After explaining what Delta Live Tables are and then going in depth on how we can record data source changes of those tables with Change Data Capture (CDC), there is yet another useful feature for your Delta Tables called Change Data Feed or CDF. This feature will record changes in your data at the row-level while also optimizing your ETL pipelines performance.

But before I explain Change Data Feed, for those of you reading my articles for the first time, let me provide a brief summary of what Delta Tables, Delta Live Tables, and Change Data Capture are:

What are Delta Tables in Databricks?

Remember that all things Delta in Databricks refers to the storage layer of the Delta Lake, with the capabilities of handling real-time and batch big data. A Delta Table is the default data table structure used within data lakes for data ingestion via streaming or batches. A general way of creating a DT in databricks is provided below.
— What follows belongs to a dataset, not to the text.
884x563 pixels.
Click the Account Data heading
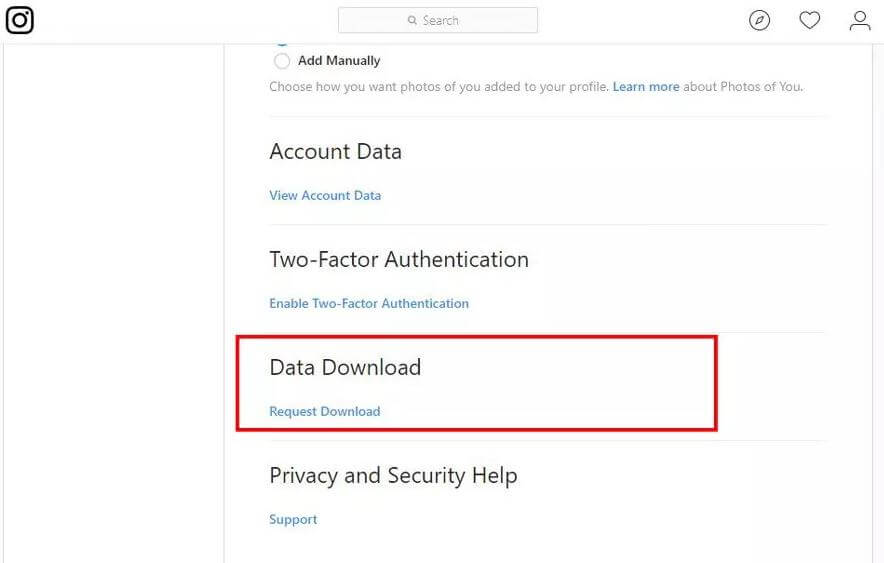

Please note, you do not have to import and initialize your spark session as Databricks already includes this but adding for reference:

# Import libraries for spark session
from pyspark.sql import SparkSession
from delta import DeltaTable

# Initialize spark session
spark = SparkSession.builder \
  .appName("CreateDeltaTable") \
  .getOrCreate()

# Import necessary libaries to load dataframe as csv
import pandas as pd
import csv

# Bring in your csv file as a dataframe using pandas 
df = pd.read_csv(file_location)

# Load dataframe to a Delta Table
delta_table_path = "/mnt/data/delta_table" 
delta_table = spark.read.format("delta").load(delta_table_path)

# Define hive database and table
hive_database = "database_name"
hive_table = "your_table_name"

# rite Delta Table to Hive Metastore
delta_table.write \ 
  .format("delta") \
  .saveAsTable(f"{hive_database}.{hive_table}")

What are Delta Live Tables in Databricks?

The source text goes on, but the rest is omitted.